Sterling weakens as inflation returns to negative
14/Oct/2015 • Currency Updates•
The Pound lost ground against its major peers yesterday after inflation in the UK returned to negative territory in September. This is only the second time this has happened in the last half a century. The disappointing report from the ONS continues to push back market expectations for an interest rate hike in the UK further into 2016.
Attention among traders today will again be on data in the major economies. Wage growth and unemployment in the UK this morning, industrial production in the Eurozone and the release of the latest retail sales figures from the US Census Bureau will all be in sharp focus.
Sterling declined by 0.8% versus the Dollar and fell to its weakest position against the Euro in five months yesterday.
Gains for the Pound as markets opened were completely wiped out after price growth in the UK unexpectedly returned to negative for the second time this year. Consumer prices declined by 0.1% from a year previous and continue to be driven lower by falling fuel prices, combined with a smaller than usual increase in clothing prices. This means that inflation in the UK economy has now remained around static for the past eight months. Core inflation was unmoved at 1%, with the retail price index, which includes house price growth, registering a below forecast 0.8%.

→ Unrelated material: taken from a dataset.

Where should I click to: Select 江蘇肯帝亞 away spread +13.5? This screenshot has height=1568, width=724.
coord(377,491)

Such weak inflation will not be good news for Bank of England hawks, and provides a further indication that rates in the UK are unlikely to rise until the second quarter of next year at the very earliest. A delayed Bank of England hike will likely weigh on the Pound in the short term and push back the currency’s expected rally.
The latest wage growth and unemployment figures from the ONS at 9.30am this morning are likely to be the biggest domestic news out of the UK economy today. Earnings are expected to increase further above inflation, with unemployment forecast to remain unchanged. An improvement in labour market conditions remains key to the timing of a Bank of England rate hike.

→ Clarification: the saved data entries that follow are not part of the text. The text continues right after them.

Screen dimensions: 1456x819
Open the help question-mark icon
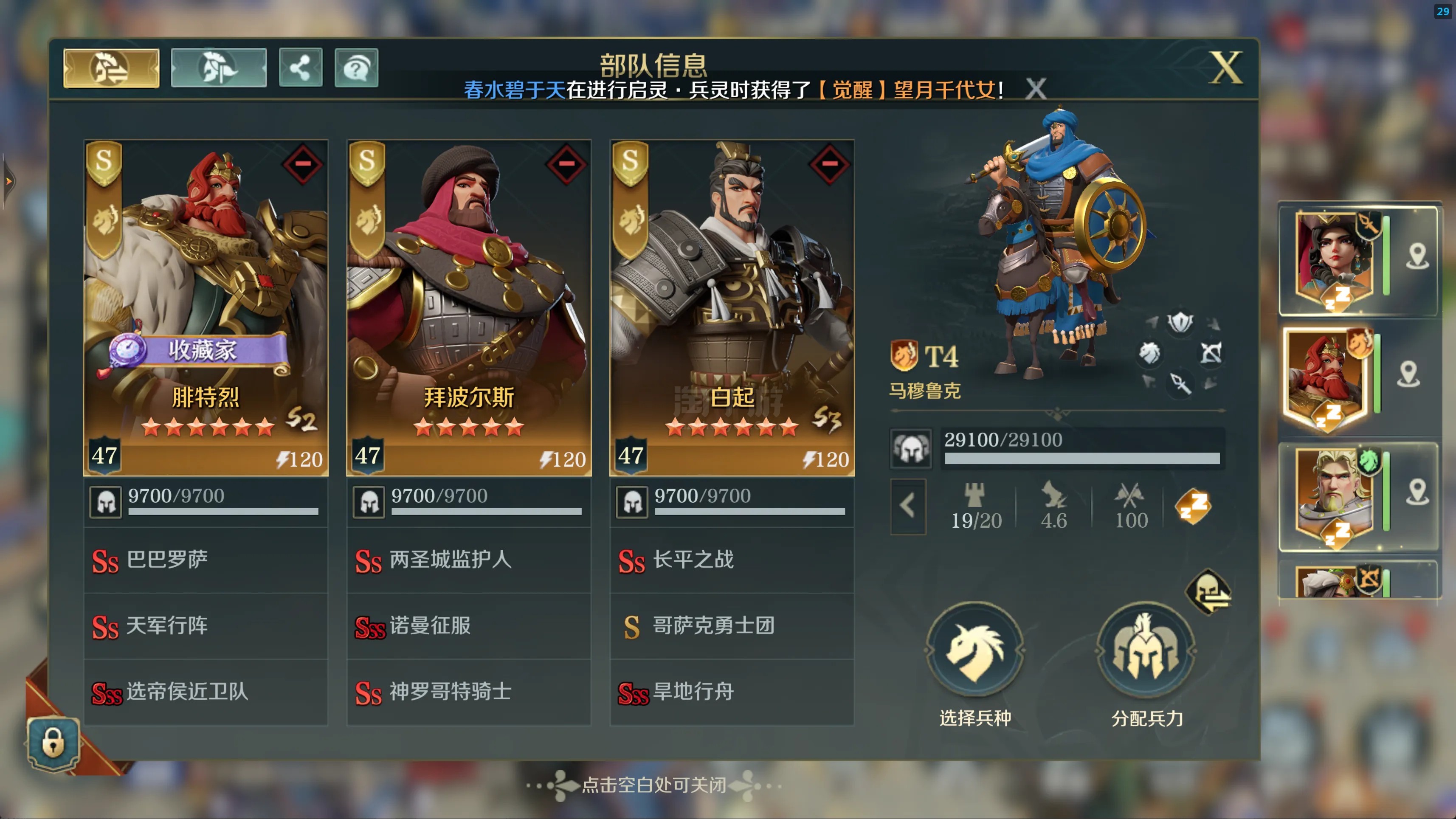(x=356, y=68)
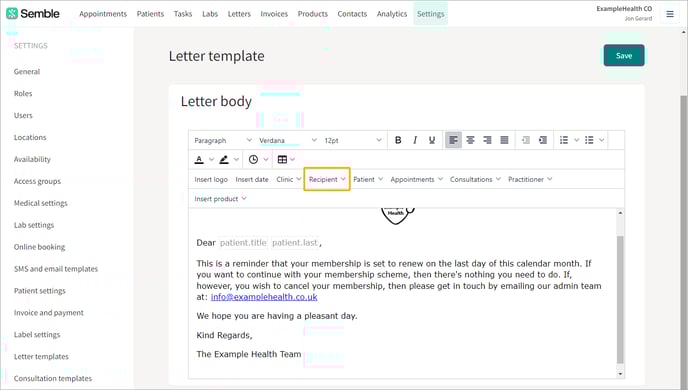Save the letter template

(x=624, y=55)
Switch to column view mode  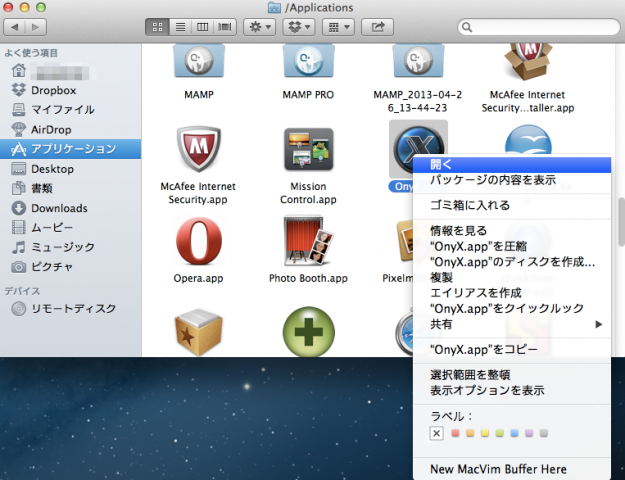coord(203,27)
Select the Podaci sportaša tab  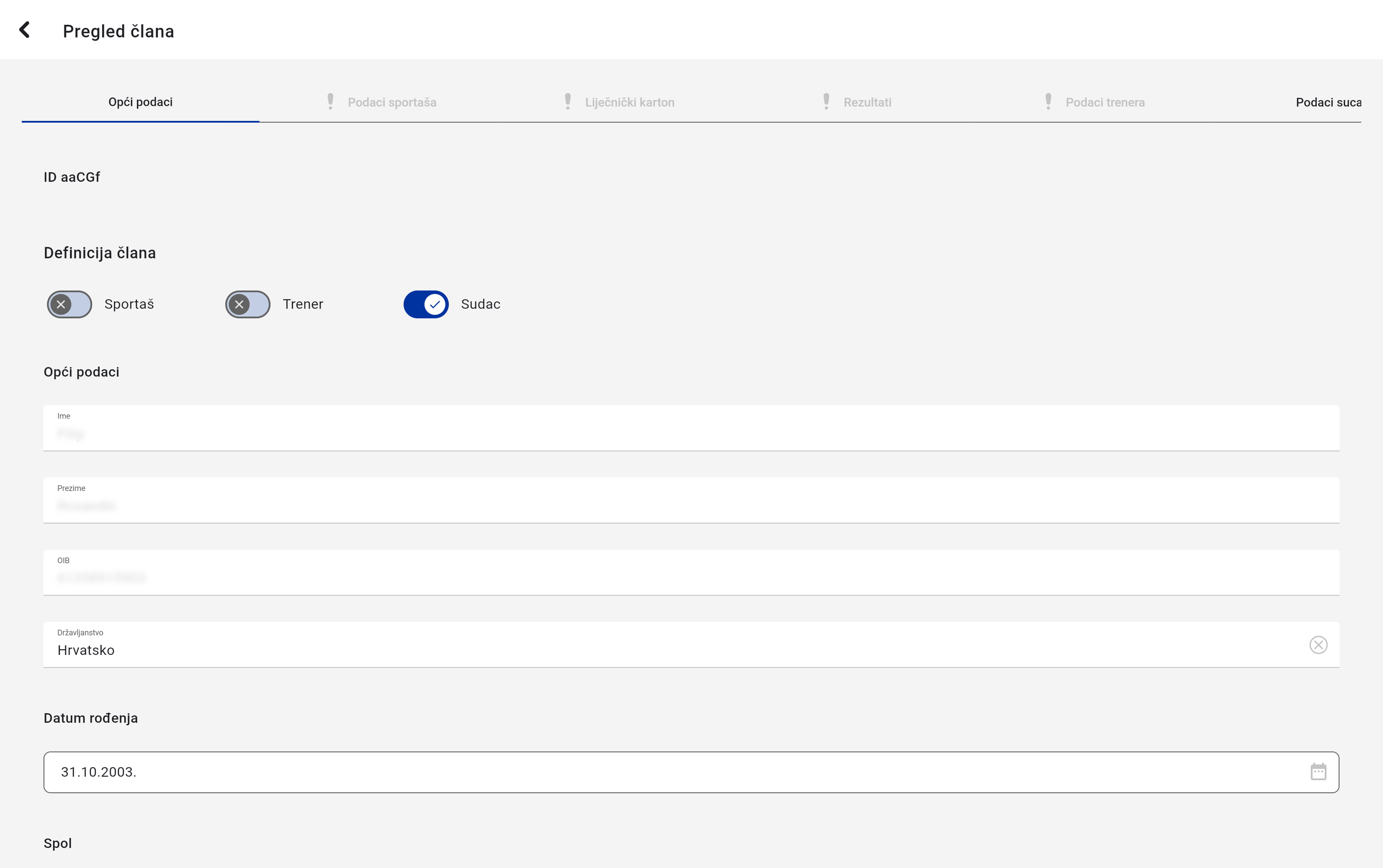392,102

The single currency continued to defy expectations yesterday, appreciating by 0.15% against the Greenback to its strongest position since mid-September.
Yesterday’s rally in the Euro came in spite of some rather disappointing economic sentiment data. Eurozone sentiment continued to decline according to ZEW, with their monthly index falling by 33.1 to 30.1. More worrisome, the German index, which measures optimism among investors, tanked to its lowest level in twelve months in October, down by 10.2 points to 1.9. Concerns surrounding the ongoing scandal at Volkswagen, coupled with a slowdown in the global economy, were the main driving forces behind the disappointing data.

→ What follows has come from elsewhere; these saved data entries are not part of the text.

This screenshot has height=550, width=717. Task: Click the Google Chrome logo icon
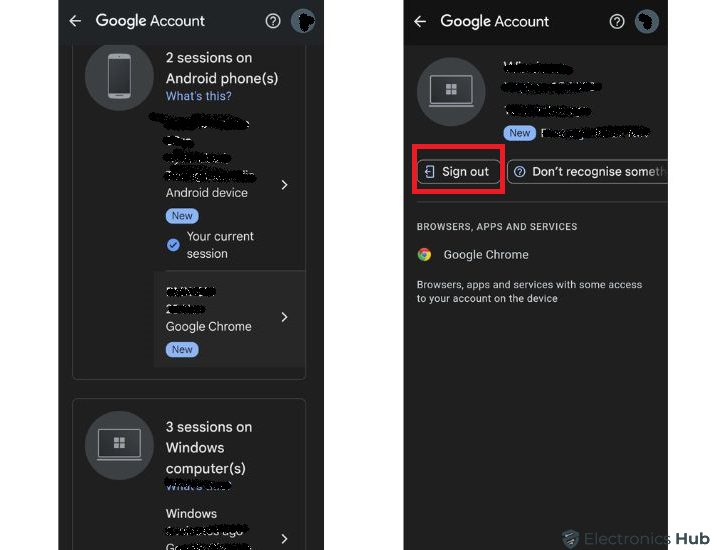425,255
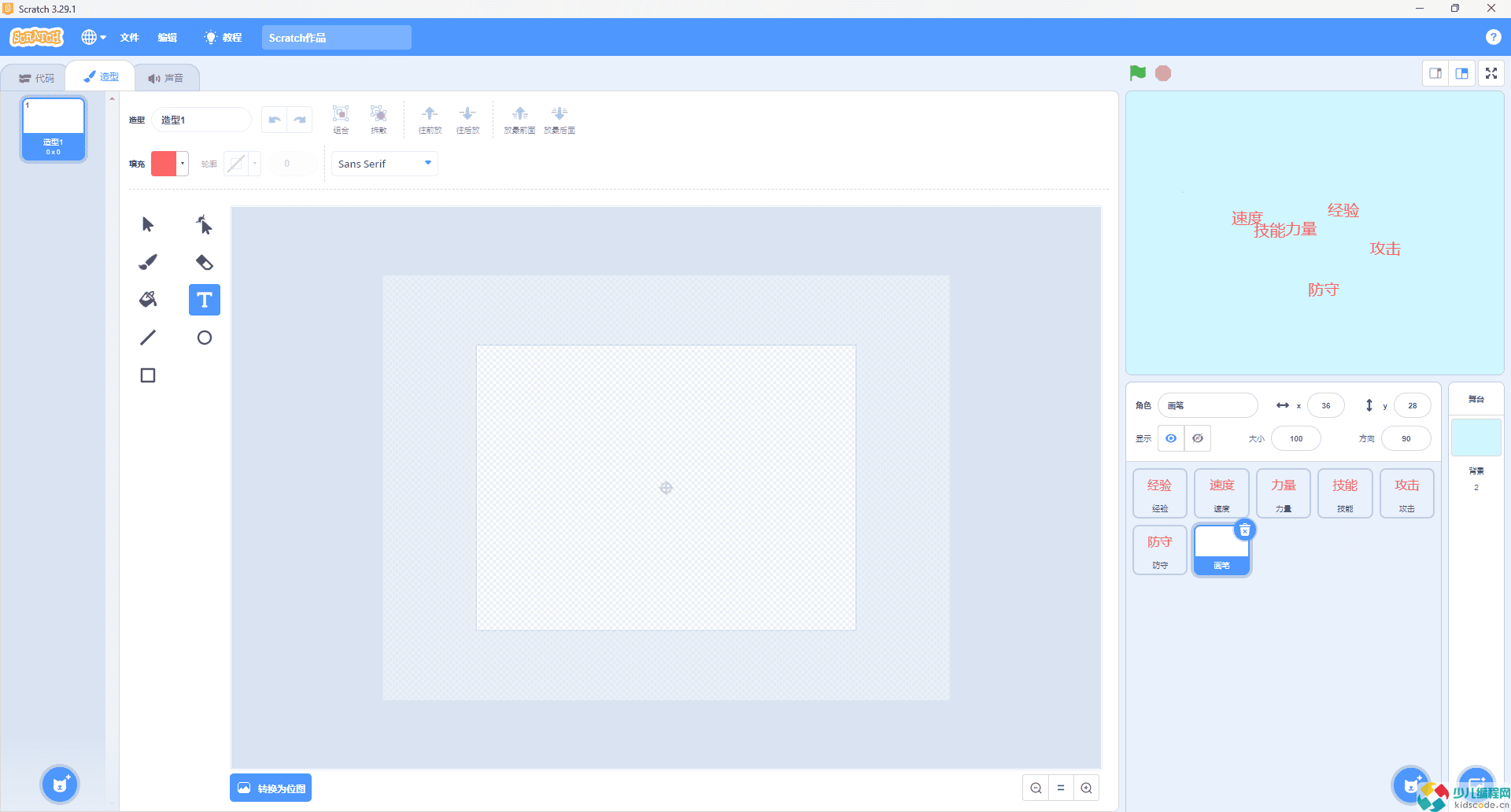Select the Fill bucket tool

click(x=148, y=300)
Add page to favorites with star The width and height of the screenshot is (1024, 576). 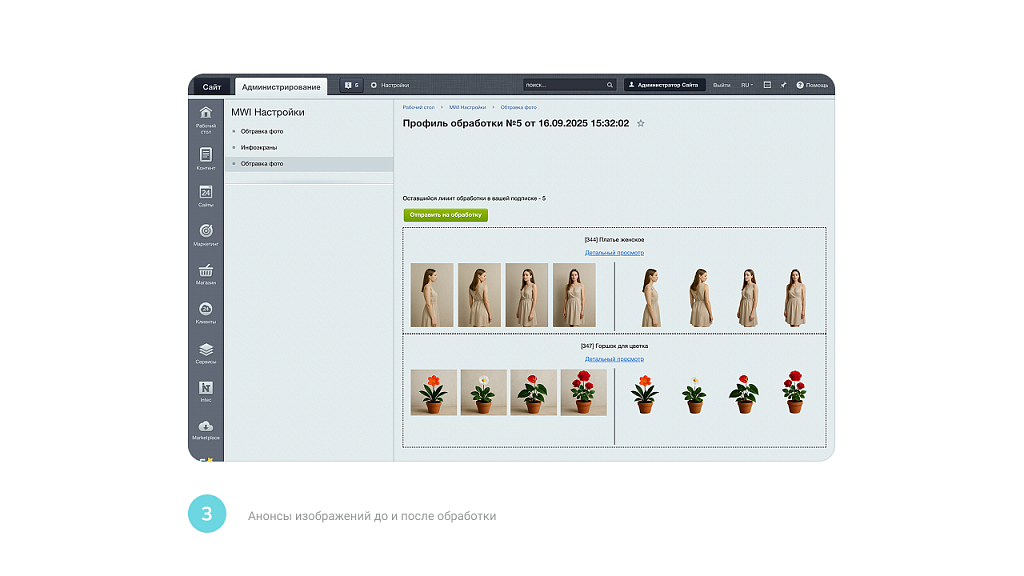(641, 123)
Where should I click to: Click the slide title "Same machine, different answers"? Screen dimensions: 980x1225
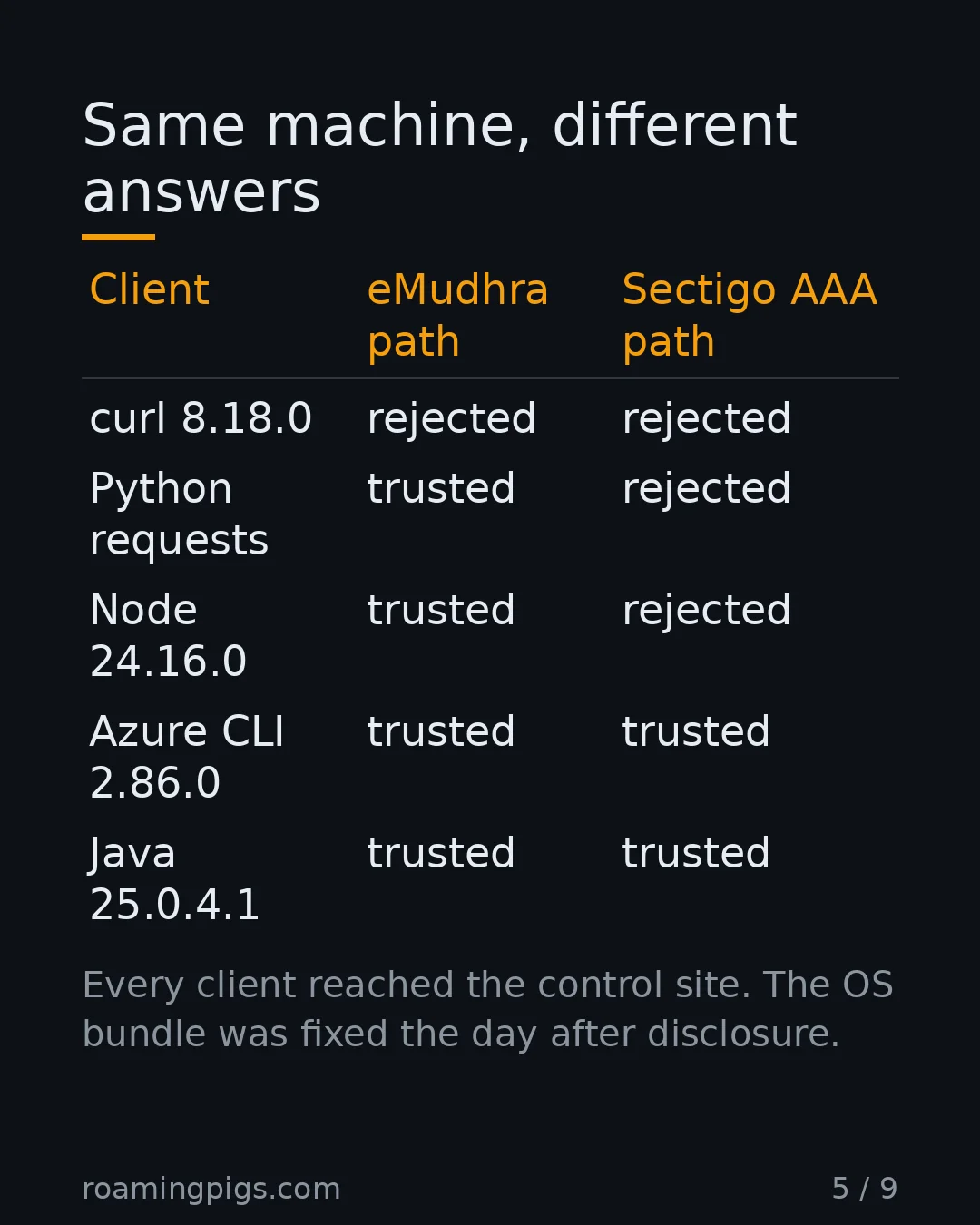440,160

Earlier in the day, inflation in Germany remained unrevised at 0% year-on-year in September, while the wholesale price index in Europe’s largest economy fell by its most since February.
The recent recovery in emerging market currencies took a breather yesterday, with the US Dollar experiencing gains across the board. The US Dollar index increased by 0.1%.
We also saw yet another speech from a Federal Reserve member regarding the appropriate timing of a Federal Reserve interest rate lift-off. St. Louis Fed President James Bullard claimed that he opposed the decision to hold-off in September, although stated, in line with our view, that economic data since has not been sufficient to push the Fed towards a hike when in next meets at the end of this month. On the hawkish side, he also suggested that markets were ready for a hike and that low inflation could not justify staying at near zero rates.
Yesterday was another light day of data after Monday’s US bank holiday. Small business optimism did, however, surprise on the upside. The monthly measure from NFIB increased from 95.9 to 96.1 and suggests moderate growth in the sector.
Focus today will be on the much scrutinised measure of retail sales for September, released at 1.30pm this afternoon.
Rest of the world
More weak import data in China yesterday caused a host of emerging market currencies to decline against the Dollar. The Brazilian Real, Colombian Peso, Indonesian Rupiah and Russian Rouble all fell by more than one percent during London trading.